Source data
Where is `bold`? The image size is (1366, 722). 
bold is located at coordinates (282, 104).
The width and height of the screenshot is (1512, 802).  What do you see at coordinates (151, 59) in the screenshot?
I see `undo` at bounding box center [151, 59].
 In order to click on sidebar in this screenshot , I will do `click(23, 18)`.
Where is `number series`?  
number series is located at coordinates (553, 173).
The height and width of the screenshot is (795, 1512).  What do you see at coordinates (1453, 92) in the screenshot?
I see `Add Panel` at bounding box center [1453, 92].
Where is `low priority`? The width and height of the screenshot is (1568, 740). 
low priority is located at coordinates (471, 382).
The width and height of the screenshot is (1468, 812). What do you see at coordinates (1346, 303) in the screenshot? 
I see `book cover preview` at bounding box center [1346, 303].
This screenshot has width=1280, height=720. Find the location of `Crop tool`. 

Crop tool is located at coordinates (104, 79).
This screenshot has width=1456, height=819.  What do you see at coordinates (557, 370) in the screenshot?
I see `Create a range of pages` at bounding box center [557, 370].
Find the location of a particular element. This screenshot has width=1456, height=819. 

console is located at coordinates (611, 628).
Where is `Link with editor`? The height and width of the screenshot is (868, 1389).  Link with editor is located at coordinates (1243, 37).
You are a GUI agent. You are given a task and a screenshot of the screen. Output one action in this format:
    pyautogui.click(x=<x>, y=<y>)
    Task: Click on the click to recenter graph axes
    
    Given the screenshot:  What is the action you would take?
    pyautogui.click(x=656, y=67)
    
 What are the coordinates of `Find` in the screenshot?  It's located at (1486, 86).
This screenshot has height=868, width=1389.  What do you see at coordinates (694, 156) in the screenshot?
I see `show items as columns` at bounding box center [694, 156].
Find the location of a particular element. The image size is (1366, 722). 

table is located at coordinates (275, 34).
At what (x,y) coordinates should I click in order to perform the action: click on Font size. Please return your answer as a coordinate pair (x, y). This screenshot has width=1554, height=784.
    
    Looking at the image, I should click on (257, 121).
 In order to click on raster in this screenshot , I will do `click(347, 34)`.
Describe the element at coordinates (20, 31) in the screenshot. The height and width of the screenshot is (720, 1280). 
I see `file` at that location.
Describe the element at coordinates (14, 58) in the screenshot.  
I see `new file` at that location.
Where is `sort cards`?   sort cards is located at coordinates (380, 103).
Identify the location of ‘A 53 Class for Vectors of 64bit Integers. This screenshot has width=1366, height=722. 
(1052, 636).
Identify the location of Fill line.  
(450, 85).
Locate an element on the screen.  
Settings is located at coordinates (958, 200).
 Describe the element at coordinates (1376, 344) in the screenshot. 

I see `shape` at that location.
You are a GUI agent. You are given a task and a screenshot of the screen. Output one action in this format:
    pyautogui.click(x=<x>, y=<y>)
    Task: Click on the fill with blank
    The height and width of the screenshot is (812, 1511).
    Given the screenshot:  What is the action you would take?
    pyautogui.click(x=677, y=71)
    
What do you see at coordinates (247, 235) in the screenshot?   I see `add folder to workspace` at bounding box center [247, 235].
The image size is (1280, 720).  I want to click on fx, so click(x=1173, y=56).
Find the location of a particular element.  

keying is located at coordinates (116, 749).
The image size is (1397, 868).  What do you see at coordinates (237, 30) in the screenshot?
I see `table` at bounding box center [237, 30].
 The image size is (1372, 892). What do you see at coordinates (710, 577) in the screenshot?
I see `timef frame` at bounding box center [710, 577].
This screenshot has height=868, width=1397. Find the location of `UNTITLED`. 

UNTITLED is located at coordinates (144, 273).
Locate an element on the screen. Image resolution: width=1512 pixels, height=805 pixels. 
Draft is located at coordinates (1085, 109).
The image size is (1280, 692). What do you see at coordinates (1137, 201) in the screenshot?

• _Exercise description_
Please pick out every line in the entries above that contains the word "location" and copy each one.

• _Final result_
This screenshot has width=1280, height=720. Find the location of `Crop tool`. 
Find the location of a particular element. This screenshot has width=1456, height=819. 
Find the location of a particular element. The image size is (1366, 722). 
I see `file` at that location.
I see `new file` at that location.
Identify the location of ‘A 53 Class for Vectors of 64bit Integers. This screenshot has width=1366, height=722. 
Identify the location of Fill line.  
I see `shape` at that location.
Find the location of a particular element.  
This screenshot has height=868, width=1397. Find the location of `UNTITLED`. 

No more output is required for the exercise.